Advocates of space-based defense systems, including some pro-space activists, seized on the opportunity presented by the pro-defense Reagan administration. The first report of the Citizens Advisory Council on National Space Policy devoted a section to space-based beam weapons, arguing that “strategic-scale war in the closing sixth of this century is likely to conclude with the total and quite bloodless triumph by the nation owning the space laser system.”[56] However, the first group founded primarily to advocate space-based weapons came from different origins.

HIGH FRONTIER

The ABM Treaty and the Strategic Arms Limitation Talks (SALT) agreements limiting strategic arms have been thorns in many conservative
sides, particularly as Soviet offensive capabilities increased. During the Carter administration, some conservative activists were seeking to develop alternative defense strategies that could be put into effect when the Republicans regained the White House. The core of this effort was the Strategic Alternatives Team.[57]

Many conservatives believed that the development of U.S. technology had been throttled during the 1960s, and most fundamentally disagreed with MAD, believing that the United States should deploy defenses against the strategic weapons of the Soviet Union. Instead of simply refining existing systems, some saw a need for a “technological end run.” By 1981 there was a natural conjunction between a new emphasis on ABM systems, where little was being done in their opinion, and on space, which critics of the Carter administration’s defense policies saw as an area of U.S. advantage.[58]

One of those who became intrigued by the idea of space-based ABM systems was Lieutenant General Daniel 0. Graham, who had retired from the U.S. Army in 1976 after serving as Director of the Defense Intelligence Agency. Becoming Director of Special Projects for the conservative American Security Council, Graham also served as a national security adviser to Presidential candidate Ronald Reagan.[59]

After Reagan was elected in November 1980, Graham and retired Air Force General Robert Richardson put together a study team under the auspices of the conservative American Security Council Foundation, with funding from corporations and wealthy individuals. Industry experts gave help and advice. After a five-month study, the group concluded that a space-based ABM system was feasible and that early deployment would be possible if kinetic energy (impact) technology were used.

• **Required task A**:
Reproduce word for word the section of the passage on space-based defense that starts at the words "After Reagan was" and ends after "technology were used.".
• **Required task B**:
In the passage on space-based defense, what did the study team conclude at the end of its five-month study?
The lines after this passage play no part in the work here.

• **Collected data**:
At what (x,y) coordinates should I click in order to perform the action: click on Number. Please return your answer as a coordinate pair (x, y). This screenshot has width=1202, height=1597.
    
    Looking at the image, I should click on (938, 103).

• **Exercise answer A**:
After Reagan was elected in November 1980, Graham and retired Air Force General Robert Richardson put together a study team under the auspices of the conservative American Security Council Foundation, with funding from corporations and wealthy individuals. Industry experts gave help and advice. After a five-month study, the group concluded that a space-based ABM system was feasible and that early deployment would be possible if kinetic energy (impact) technology were used.

• **Exercise answer B**:
The team concluded that a space-based ABM system was feasible and that early deployment would be possible if kinetic energy (impact) technology were used.